Ever? I'm sure it would.
Then is the nurturing behavior a matter of conscience or not?
A matter of conscience? I don't know what you mean by that. If you mean that the mother's failure to nurture her infant might, in some circumstances, be immoral, I'd agree. If you mean, on the other hand, that the mother's failure to nurture her infant demonstrates that nurturing is
innately moral, I'd have to disagree (actually, I'd have to wonder why you even asked, since the
failure to nurture would seem to demonstrate that it is
not innately moral).
neologist wrote:You probably know why I am asking this.
Nope. I have no idea.
Neo holds that morality is an innate human characteristic--this discussion is headed in the same direction as the Genesis discussion in the other thread.
IFeelFree wrote:I see your distinction between morality and the capacity for morality, but I'm still not sure I completely agree. It appears as if there are certain moral values that are common to all human cultures, and so are innate -- responsibility, respect, honesty, selflessness, sacrifice, etc. -- even though codes of behavior vary culturally.
Those common moral values are not really all that common. For instance, one culture might show respect for its elders by worshipping them after they die, while another migh show respect for its elders by eating them after they die. The fact that we call both acts "respect" has more to do with the way we think in terms of analogies than with the innateness of "respect."
IFeelFree wrote:Also, there is the notion of a conscience, or the impulse toward the morally that right appears to be innate, even though specific moral actions vary culturally. I suppose that is what you mean as "the capacity for morality". Perhaps we're saying the same thing in different ways?
The "impulse to do right" is a pretty barren concept if no one is actually acting on that impulse.
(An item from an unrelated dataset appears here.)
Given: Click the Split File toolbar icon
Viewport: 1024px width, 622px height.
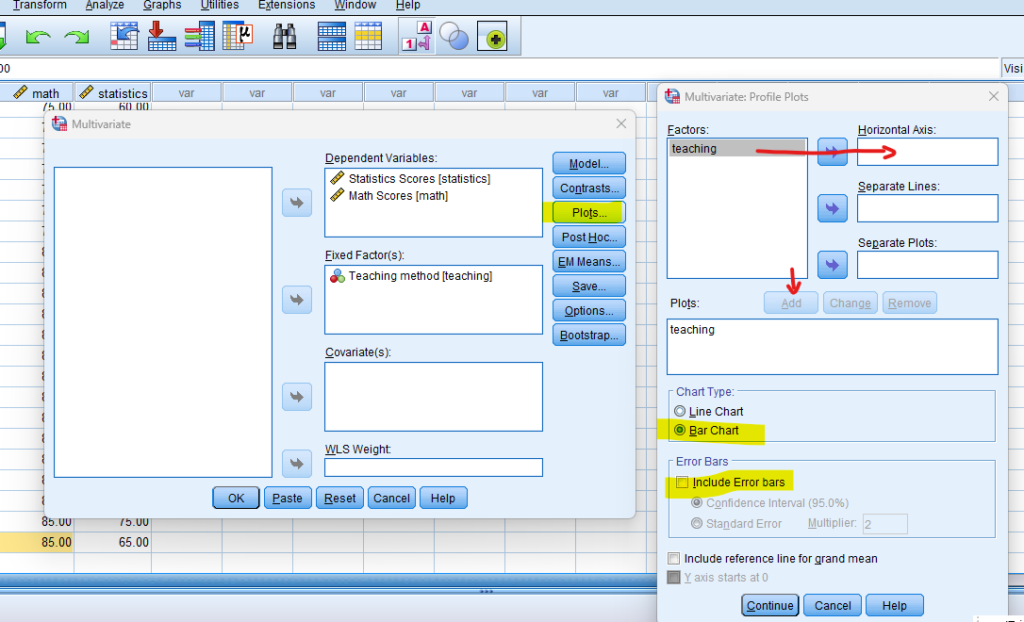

And if the actions that are impelled by various consciences differ across cultures, then I'm not sure how we can say that those consciences have the same
idea of what is right or wrong.
Some societies have turned their elderly out in the winter to die, and therefore to assure the food supply for the younger, healthier members of the band. "Selflessness" is not necessarily at all evident across cultures, and in many cultures, such a notion would be laughed to scorn. In pre-modern Japanese society, talking about "selflessness" would have gotten you a blank stare. Everything that people did had a selfish end, and this was considered laudable. The "ronin" of the Bushi class whose clan leadership had been exterminated might become a bandit, and take his chances, because his own survival, followed by that of his immediate dependent family were paramount. He would seek to serve another Daimyo, if he survived the rigors of brigandage, because of the benefits which would accrue. If his Daimyo, or even an agent of the Diamyo, a Hatamoto, ordered him to commit seppuku, he would do so, because to obey assured the survival of his immediate dependent family. That was not an act of selflessness, however, it was simply pragmatism--had he refused to commit seppuku, he'd have been executed out of hand. It would only be by an excruciating stretching and twisting of definitions, and an inappropriate application of the cultural values of the Christian West that anyone would be able to allege that pre-modern Japanese society valued selflessness.
If you completely deny any inherent ability to have a conscience, than you fail to explain how it first came to be.
Coolwhip wrote:If you completely deny any inherent ability to have a conscience, than you fail to explain how it first came to be.
Psychoanalytic theory would suggest that the superego is unformed at birth and develops with the growth of the ego by incorporating the ethical precepts of the parents or parent figures.